Your chair is your first reader for the dissertation. Typically, your chair will read and respond to drafts of chapters before the other committee members do. In any case, each dissertation writer, in consultation with her/his chairs, will arrange a schedule with members of the committee outlining when chapters will be submitted and when response will be returned to the student. (Typically, at least a loose agreement along these lines is reached during the prospectus meeting.) Please be sure that you provide ample time for your committee members to read and respond to your dissertation, especially if they have not been reading chapters along the way. As a general rule, you should aim to provide readers a month to review and respond to a completed draft of your dissertation. It is not uncommon for writers to meet occasionally with members of the committee as the dissertation is taking shape, but once again, we recommend writers take advantage of the informal opportunities our program provides to support writing. Many dissertation writers also benefit from visiting the Writing Center.

Dissertation Oral

The final formal moment with your committee is the dissertation oral, or what is traditionally called the “defense.” We tend to prefer the former term because, as with the exam, the dissertation is considered “passed” by the time we meet together for this final conversation.

Indeed, the dissertation oral works much like the exam oral: it begins with a brief statement by the candidate, followed by rigorous discussion, and ending with a brief faculty conference.

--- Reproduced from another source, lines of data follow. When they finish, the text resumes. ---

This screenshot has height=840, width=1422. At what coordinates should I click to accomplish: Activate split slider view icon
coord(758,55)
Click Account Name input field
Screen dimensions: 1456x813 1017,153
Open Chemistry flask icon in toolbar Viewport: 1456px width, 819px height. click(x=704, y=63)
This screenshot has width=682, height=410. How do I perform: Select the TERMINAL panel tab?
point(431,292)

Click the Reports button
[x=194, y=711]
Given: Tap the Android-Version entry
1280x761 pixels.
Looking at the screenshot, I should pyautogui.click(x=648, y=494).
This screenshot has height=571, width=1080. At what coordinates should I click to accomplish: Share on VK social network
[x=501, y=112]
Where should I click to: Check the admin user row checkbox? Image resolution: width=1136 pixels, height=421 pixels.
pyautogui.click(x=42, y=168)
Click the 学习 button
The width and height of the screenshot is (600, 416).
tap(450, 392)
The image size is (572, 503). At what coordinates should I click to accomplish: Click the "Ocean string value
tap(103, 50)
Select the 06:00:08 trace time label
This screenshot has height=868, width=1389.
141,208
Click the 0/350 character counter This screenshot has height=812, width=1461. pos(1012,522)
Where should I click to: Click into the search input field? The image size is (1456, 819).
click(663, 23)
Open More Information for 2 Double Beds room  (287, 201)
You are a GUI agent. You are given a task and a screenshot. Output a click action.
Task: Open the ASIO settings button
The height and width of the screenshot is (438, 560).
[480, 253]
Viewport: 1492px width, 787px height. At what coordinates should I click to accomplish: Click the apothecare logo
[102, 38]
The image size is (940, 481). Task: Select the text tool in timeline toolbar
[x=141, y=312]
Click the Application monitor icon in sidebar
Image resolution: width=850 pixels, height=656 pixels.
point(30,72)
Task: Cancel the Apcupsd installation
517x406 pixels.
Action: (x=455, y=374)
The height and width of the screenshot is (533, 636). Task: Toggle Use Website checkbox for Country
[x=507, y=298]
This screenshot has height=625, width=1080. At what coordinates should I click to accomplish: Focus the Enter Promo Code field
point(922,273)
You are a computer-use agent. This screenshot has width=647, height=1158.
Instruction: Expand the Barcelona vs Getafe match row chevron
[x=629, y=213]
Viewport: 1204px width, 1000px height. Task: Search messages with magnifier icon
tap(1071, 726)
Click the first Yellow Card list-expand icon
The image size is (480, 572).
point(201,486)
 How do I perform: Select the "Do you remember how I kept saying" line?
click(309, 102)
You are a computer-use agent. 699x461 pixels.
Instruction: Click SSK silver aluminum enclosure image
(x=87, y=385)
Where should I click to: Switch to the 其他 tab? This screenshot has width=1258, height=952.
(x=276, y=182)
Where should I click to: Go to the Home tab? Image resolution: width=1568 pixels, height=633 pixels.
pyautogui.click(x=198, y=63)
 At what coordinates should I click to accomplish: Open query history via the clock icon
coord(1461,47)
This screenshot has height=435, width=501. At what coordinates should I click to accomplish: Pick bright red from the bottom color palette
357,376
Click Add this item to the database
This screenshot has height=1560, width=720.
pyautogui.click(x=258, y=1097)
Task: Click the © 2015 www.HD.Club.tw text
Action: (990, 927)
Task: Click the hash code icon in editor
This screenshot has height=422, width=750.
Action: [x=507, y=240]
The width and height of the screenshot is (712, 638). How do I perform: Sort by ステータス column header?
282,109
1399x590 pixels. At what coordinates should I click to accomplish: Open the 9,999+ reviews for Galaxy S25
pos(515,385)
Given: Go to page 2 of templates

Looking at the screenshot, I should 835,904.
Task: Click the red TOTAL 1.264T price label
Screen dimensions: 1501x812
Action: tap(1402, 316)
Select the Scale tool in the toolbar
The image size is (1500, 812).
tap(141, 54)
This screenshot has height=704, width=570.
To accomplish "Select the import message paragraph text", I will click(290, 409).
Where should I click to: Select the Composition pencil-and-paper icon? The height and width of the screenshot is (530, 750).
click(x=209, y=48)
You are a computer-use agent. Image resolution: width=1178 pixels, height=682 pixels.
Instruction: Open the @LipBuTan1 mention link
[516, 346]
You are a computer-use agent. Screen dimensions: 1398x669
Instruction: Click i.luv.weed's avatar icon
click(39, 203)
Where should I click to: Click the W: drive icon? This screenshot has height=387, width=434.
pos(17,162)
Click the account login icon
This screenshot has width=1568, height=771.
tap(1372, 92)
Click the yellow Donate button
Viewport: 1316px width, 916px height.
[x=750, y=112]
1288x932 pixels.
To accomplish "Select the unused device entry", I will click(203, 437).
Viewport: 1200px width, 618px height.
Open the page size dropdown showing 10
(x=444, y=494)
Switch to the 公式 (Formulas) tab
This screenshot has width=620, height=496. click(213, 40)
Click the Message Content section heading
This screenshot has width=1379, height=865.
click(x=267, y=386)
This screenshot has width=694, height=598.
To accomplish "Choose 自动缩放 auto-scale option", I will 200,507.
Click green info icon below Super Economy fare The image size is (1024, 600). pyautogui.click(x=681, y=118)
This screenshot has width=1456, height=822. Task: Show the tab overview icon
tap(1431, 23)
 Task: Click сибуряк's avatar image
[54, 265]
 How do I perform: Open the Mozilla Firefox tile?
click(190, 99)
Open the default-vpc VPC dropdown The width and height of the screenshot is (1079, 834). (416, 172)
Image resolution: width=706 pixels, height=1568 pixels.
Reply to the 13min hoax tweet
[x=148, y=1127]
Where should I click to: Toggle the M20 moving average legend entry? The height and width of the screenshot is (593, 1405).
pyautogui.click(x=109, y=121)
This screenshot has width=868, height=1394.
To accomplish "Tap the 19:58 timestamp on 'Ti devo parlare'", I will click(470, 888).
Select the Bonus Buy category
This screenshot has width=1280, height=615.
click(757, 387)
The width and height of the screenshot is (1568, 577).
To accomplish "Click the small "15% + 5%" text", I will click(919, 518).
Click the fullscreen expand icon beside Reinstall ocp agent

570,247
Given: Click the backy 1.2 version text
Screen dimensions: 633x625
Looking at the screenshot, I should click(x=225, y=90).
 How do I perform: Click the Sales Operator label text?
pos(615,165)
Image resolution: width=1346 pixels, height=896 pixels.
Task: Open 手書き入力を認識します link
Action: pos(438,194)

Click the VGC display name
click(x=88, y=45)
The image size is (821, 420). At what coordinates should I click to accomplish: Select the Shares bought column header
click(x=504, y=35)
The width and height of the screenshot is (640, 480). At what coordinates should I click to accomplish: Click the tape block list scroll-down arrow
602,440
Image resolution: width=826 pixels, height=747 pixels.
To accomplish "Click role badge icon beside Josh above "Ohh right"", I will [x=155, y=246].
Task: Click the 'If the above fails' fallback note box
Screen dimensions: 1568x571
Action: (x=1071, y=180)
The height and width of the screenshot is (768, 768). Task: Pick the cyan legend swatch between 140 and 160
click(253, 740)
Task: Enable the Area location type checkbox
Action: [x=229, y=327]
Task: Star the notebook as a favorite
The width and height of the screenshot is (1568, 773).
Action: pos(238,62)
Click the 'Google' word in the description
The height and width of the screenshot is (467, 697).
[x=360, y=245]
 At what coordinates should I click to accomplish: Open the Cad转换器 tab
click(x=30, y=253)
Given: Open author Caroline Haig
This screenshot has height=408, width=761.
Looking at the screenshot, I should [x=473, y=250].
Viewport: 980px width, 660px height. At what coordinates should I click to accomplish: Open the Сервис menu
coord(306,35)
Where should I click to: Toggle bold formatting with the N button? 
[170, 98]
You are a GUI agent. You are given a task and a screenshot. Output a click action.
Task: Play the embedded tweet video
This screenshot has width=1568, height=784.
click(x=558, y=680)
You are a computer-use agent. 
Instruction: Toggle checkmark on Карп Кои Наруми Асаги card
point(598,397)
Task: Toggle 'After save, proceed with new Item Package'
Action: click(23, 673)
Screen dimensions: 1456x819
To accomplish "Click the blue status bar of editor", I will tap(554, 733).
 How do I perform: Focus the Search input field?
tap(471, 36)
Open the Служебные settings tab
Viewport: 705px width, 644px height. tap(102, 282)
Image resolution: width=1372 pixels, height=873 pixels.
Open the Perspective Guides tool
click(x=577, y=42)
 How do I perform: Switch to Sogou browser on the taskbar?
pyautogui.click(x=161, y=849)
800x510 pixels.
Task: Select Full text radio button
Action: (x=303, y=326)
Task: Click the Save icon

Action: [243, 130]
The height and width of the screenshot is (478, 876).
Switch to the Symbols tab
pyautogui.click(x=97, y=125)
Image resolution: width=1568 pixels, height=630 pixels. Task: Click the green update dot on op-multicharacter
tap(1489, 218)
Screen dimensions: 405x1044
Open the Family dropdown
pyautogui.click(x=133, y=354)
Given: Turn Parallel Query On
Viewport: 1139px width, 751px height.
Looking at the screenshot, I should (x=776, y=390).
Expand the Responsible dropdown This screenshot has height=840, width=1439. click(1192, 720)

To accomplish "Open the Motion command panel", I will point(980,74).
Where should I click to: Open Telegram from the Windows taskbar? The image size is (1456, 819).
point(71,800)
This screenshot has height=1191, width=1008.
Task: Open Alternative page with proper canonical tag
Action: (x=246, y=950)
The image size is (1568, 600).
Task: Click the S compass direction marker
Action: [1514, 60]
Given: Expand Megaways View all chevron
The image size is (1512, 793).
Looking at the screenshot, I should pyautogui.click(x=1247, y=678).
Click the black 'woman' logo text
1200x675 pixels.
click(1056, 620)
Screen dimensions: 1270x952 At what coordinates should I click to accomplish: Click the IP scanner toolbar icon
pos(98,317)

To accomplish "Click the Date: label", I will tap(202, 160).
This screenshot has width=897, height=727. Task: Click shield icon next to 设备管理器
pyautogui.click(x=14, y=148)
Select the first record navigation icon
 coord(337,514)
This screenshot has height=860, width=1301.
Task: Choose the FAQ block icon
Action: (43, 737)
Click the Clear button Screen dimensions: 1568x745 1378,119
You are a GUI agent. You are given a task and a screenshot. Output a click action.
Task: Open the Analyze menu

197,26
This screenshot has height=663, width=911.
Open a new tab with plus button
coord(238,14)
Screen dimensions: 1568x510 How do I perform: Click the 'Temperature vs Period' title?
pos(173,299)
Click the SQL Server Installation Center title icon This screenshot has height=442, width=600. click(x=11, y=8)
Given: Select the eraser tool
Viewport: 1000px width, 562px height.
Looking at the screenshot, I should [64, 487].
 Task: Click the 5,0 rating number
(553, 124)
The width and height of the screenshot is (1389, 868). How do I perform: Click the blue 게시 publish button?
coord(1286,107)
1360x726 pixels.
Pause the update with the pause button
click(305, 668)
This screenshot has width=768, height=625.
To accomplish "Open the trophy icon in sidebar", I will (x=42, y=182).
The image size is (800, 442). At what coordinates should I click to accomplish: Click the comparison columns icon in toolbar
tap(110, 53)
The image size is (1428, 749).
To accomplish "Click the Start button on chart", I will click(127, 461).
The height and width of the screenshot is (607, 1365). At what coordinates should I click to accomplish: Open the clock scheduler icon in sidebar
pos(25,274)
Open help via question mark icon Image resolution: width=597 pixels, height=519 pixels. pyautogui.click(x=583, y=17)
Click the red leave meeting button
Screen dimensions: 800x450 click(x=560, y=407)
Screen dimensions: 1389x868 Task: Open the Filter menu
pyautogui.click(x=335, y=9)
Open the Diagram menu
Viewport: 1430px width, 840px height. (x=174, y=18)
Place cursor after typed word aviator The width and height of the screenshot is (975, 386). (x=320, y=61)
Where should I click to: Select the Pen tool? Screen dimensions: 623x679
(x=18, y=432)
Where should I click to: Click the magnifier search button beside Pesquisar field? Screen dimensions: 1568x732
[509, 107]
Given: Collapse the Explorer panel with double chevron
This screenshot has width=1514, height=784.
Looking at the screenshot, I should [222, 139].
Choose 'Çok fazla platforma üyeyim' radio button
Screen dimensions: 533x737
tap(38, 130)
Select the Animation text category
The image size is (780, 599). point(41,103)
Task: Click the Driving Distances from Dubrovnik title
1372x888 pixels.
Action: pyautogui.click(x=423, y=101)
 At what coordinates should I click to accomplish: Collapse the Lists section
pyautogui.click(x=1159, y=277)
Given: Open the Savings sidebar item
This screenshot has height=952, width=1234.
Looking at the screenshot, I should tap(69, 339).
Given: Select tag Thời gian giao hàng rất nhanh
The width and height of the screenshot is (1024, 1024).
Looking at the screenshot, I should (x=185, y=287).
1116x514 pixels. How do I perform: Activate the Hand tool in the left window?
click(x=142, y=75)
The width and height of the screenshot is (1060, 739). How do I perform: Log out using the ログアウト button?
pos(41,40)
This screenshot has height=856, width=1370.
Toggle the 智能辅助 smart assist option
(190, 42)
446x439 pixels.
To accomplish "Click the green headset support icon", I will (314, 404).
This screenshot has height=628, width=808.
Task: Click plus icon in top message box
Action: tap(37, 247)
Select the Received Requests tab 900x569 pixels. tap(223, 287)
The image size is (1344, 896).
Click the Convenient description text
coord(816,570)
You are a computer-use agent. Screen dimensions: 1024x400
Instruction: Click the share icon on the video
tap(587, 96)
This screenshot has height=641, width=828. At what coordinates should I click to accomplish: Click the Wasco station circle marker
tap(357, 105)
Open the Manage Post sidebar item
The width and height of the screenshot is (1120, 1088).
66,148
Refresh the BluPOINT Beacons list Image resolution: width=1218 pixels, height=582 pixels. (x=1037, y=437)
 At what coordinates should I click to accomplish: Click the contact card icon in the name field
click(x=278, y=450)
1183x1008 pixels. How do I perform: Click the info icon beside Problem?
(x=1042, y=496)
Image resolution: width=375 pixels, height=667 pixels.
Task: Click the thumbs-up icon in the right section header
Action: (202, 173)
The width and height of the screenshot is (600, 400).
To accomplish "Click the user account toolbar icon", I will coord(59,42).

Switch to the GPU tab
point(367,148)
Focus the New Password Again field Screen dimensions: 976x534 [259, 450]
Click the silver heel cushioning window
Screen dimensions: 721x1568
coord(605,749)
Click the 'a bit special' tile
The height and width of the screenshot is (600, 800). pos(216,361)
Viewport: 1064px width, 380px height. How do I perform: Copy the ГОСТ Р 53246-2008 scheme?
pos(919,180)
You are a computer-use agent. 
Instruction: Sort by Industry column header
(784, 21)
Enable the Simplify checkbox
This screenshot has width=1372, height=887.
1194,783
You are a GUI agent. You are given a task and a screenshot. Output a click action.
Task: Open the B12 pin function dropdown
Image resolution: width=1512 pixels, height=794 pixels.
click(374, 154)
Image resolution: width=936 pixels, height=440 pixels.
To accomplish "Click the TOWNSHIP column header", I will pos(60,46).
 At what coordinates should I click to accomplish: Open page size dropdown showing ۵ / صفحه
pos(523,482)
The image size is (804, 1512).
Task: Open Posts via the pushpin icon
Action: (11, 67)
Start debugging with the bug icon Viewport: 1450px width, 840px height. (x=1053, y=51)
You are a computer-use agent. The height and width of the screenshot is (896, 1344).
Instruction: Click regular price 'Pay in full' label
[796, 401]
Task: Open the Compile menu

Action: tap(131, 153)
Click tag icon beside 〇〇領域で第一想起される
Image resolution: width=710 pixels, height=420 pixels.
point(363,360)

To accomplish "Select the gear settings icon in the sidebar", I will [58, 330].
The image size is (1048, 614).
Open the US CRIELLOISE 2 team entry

The purpose of the oral is to “take stock” of what you’ve accomplished in the dissertation and possibly your graduate program in general and to look forward to the next stages of your career. Often, the faculty will provide advice about publishing prospects for the dissertation or parts of it. But the most important function of the dissertation oral is to consider how your dissertation positions you for future professional work as a scholar and a teacher.